NET GAINS OR LOSSES FROM IAS 39 CATEGORIES

The net gains or losses recognised in the income statement for continuing operations from the IAS 39 categories consist of the following:

EUR million 2014 2013
Financial assets and liabilities held for trading -23 36
Financial assets available for sale224
Financial assets held to maturity
Loans and receivables 1 10
Other financial liabilities -162 -167
  -182 -97

The net gain or loss on financial assets and liabilities held for trading purposes includes gains and losses from fair value changes, as well as interest income and expenses arising from these financial instruments. The net gain or loss on financial assets available for sale includes in particular income and expenses from bonds and investment funds in the Holding and other companies segment recognised in profit or loss. The net gain or loss from loans and receivables consists primarily of interest income and impairments and reversals of impairments on these financial instruments. The net gain or loss from other financial liabilities consists primarily of interest expenses and exchange differences arising from the measurement of non-operating liabilities denominated in foreign currencies.

Changes in the fair value of financial assets available for sale in the amount of EUR 1 million (previous year: EUR 3 million) were recognised in other comprehensive income during the financial year. Amounts arising from fair value changes totalling EUR 1 million were transferred from other comprehensive income to the other net financial income (previous year: EUR 24 million transferred to other investment result).

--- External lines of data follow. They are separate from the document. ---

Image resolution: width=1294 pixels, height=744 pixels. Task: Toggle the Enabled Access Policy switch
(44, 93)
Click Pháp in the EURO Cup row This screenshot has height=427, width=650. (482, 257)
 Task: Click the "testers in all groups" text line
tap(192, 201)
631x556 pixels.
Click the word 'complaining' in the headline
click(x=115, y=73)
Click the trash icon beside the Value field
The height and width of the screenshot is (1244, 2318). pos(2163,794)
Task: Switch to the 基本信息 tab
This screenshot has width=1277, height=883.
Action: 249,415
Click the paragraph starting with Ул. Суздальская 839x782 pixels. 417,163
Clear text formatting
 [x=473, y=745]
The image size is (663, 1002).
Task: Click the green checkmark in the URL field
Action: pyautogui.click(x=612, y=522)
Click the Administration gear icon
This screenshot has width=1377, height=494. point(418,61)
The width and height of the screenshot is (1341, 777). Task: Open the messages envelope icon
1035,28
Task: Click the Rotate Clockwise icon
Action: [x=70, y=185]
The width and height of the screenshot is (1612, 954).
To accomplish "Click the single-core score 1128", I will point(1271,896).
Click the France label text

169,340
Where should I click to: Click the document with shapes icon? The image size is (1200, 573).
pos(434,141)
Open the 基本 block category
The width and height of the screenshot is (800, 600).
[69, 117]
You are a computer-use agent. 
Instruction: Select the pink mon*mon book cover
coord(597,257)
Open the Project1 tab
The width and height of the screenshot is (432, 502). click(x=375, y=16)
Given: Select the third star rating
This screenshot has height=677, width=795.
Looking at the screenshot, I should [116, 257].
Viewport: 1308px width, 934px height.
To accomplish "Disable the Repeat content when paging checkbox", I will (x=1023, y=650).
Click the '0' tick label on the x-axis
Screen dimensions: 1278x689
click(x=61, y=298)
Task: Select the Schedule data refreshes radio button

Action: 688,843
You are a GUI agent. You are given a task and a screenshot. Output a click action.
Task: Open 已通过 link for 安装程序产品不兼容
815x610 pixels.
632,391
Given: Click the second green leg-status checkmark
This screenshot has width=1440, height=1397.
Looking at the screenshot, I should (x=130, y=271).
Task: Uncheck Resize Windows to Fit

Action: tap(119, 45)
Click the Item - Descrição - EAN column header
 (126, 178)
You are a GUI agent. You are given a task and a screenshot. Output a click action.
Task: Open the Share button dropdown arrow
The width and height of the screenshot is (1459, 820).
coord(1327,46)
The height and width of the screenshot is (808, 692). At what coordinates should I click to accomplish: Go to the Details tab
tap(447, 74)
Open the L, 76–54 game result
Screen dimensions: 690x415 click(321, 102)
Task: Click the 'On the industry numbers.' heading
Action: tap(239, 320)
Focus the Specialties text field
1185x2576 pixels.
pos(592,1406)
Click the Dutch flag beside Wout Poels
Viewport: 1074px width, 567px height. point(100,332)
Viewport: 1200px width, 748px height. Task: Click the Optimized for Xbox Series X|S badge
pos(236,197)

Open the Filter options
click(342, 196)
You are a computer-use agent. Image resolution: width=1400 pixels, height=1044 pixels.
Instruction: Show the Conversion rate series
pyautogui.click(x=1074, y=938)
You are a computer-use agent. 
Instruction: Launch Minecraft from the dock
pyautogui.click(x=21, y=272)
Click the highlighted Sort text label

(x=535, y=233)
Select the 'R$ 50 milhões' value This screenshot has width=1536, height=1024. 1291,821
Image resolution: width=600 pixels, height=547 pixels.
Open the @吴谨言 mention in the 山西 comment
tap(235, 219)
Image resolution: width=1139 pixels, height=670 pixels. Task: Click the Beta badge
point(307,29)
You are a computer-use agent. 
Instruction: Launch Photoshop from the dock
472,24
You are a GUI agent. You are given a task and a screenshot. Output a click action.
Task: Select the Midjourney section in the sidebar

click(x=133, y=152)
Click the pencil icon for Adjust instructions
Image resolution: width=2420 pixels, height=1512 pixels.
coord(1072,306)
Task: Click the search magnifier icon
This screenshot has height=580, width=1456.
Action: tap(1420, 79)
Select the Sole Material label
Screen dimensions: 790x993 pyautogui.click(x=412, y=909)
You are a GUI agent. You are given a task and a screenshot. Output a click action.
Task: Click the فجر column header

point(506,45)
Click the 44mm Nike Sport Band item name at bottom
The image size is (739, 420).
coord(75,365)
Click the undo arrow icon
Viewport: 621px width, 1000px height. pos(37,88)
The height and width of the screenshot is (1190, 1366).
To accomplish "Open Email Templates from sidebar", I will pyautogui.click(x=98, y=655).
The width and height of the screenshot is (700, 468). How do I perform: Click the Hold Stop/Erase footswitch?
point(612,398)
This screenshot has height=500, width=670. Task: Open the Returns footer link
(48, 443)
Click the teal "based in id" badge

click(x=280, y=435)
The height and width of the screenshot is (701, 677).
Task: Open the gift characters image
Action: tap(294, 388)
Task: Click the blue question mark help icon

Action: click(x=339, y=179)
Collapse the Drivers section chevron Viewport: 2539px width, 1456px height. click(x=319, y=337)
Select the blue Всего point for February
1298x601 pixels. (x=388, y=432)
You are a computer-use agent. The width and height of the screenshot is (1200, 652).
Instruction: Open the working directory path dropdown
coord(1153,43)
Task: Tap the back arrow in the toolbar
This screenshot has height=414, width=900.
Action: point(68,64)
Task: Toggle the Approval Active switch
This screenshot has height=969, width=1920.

Interest and similar expenses include EUR 170 million from financial liabilities not measured at fair value during the financial year (previous year: EUR 165 million). Interest and similar income include interest income from financial assets not measured at fair value through profit or loss amounting to EUR 8 million in the financial year (previous year: EUR 16 million). Interest income of EUR 12 million was recognised in the previous year from impaired financial instruments that have since been disposed of.